Les défis du numérique et de l’emploi

En 1991, l’Essti élargit son offre académique aux filières de la documentation, de la communication, de la publicité et de l’édition, marquant ainsi sa transformation en École supérieure des sciences et techniques de l’information et de la communication (Esstic). « On aurait pu créer une école de communication en dehors d’une école de journalisme, mais l’option de l’ouverture a été choisie pour permettre à d’autres secteurs de former le plus de Camerounais possible », poursuit Jean Nta À Bitang. Sans pour autant exclure les étudiants étrangers tient-il à préciser : « Il n’y a pas une seule promotion où il n’y ait pas d’étrangers. » Lesquels viennent, ces dix dernières années, du Tchad, du Gabon, de Centrafrique, du Rwanda et de Côte d’Ivoire.

Depuis qu’il a pris la direction de l’Esstic en juillet 2023, année du cinquantenaire de l’établissement (célébré au Palais des congrès de Yaoundé en octobre dernier), François Marc Modzom, journaliste vedette de la CRTV et ancien élève de l’école (vice-major de sa promotion en 1987), a déjà introduit plusieurs innovations, notamment en matière de transformation digitale.

Il s’agit aussi de donner aux futurs diplômés les meilleures chances de trouver leur place sur le marché du travail – « dont nous devons être plus que jamais à l’écoute », confie Jean Nta À Bitang.
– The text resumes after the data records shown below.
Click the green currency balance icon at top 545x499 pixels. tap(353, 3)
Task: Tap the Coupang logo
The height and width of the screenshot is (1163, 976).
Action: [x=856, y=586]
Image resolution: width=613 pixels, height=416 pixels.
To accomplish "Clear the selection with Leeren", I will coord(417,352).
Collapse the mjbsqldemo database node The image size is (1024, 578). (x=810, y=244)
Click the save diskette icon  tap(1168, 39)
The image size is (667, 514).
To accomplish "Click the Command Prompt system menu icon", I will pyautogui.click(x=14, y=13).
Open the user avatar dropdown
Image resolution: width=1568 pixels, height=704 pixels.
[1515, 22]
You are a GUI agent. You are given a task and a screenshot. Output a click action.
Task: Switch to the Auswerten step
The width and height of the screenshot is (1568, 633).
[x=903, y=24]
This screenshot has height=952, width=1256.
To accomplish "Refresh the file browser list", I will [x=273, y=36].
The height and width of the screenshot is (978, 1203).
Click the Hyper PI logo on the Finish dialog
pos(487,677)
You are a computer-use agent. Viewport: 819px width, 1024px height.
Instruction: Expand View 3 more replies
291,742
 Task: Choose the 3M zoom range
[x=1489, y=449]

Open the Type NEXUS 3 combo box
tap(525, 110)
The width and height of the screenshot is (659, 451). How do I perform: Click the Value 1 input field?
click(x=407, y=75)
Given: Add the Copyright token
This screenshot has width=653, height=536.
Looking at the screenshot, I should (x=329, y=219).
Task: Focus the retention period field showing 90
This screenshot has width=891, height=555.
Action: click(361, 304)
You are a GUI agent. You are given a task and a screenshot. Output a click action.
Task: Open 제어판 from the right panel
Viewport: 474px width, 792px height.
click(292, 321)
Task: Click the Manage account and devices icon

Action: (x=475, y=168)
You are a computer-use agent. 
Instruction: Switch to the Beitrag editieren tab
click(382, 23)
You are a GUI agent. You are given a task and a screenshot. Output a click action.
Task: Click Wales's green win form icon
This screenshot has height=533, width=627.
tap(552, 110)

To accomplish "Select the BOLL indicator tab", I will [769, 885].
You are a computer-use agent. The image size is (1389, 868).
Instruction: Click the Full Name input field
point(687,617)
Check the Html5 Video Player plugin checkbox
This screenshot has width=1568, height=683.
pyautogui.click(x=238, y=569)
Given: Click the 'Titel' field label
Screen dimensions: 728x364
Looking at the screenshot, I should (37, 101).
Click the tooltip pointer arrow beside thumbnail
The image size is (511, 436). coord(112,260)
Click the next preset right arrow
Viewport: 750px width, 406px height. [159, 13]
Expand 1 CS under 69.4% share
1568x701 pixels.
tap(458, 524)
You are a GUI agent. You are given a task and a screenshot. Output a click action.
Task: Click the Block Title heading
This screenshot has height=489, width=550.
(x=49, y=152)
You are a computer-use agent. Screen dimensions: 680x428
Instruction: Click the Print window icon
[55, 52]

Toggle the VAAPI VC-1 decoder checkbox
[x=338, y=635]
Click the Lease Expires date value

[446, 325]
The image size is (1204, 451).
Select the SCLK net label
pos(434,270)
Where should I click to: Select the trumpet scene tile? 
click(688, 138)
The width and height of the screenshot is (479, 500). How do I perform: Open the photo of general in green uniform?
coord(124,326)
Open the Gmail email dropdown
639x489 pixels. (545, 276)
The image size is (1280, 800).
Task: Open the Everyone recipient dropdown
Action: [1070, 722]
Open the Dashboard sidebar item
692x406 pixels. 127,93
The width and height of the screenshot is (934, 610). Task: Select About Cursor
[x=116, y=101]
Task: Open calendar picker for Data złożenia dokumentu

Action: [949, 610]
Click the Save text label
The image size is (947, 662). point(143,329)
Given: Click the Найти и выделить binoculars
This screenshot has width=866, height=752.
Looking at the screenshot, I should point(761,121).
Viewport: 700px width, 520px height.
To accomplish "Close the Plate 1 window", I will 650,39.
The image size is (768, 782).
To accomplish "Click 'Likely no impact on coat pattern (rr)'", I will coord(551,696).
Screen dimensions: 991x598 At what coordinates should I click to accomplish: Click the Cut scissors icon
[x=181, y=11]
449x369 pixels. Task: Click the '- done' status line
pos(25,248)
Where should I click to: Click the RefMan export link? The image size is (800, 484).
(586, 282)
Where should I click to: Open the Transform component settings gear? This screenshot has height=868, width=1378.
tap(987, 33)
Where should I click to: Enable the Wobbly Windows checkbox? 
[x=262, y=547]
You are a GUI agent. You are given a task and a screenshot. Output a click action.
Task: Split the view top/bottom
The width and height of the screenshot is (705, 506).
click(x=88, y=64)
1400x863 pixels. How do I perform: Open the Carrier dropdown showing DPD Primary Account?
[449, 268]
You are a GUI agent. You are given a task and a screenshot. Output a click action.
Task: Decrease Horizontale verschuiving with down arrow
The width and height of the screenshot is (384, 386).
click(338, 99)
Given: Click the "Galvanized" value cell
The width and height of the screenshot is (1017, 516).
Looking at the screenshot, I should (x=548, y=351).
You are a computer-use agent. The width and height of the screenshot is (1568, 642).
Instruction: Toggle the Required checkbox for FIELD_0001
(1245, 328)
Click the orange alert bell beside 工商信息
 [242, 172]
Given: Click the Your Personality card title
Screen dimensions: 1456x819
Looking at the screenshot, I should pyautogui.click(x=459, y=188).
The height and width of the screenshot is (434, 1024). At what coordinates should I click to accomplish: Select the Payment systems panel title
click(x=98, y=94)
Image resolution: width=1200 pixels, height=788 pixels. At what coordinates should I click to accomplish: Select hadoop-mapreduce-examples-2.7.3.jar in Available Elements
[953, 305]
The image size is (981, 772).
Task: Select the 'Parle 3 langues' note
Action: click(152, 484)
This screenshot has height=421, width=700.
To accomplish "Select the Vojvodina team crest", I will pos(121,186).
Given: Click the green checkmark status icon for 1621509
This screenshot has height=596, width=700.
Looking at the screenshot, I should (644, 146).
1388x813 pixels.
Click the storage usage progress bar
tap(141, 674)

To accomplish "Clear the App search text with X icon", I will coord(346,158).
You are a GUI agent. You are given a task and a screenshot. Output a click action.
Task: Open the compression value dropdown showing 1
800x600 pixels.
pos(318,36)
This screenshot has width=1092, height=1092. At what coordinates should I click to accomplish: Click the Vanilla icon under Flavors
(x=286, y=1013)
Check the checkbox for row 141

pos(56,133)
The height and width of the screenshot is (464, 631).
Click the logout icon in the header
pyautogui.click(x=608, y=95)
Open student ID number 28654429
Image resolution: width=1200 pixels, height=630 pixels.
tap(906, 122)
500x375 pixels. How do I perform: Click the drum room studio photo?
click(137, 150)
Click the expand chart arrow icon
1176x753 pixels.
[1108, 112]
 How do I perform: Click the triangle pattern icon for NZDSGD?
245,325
Pour relever ces défis, l’école mise sur l’entrepreneuriat et les technologies, en particulier l’intelligence artificielle (IA), qui « influencent à la fois la manière d’enseigner et de traiter l’information », souligne le directeur adjoint. Elle renforce aussi son ouverture internationale en développant des partenariats avec des universités étrangères, telles que Lumière-Lyon-2 et Bordeaux-Montaigne, en France, ou Moncton, au Canada.

Cinq filières en licence

L’Esstic applique le système LMD (licence, master, doctorat) et propose cinq filières de licence – journalisme, édition et arts graphiques, information documentaire, communication des organisations, et publicité –, au cours desquelles les étudiants acquièrent des compétences théoriques et pratiques.

Après la licence, l’école dispense des formations de masters professionnels dans plusieurs spécialités, telles que la communication et la coopération internationale, la communication des entreprises et le marketing, le journalisme d’agence virtuelle et multimédia, ou encore l’ingénierie documentaire et archivistique. Elle propose par ailleurs un master recherche en sciences de l’information et de la communication (SIC), qui ouvre la voie vers un doctorat à ses étudiants qui, après avoir achevé leurs cursus, peuvent accéder à des bourses d’études, notamment dans les universités françaises et canadiennes partenaires.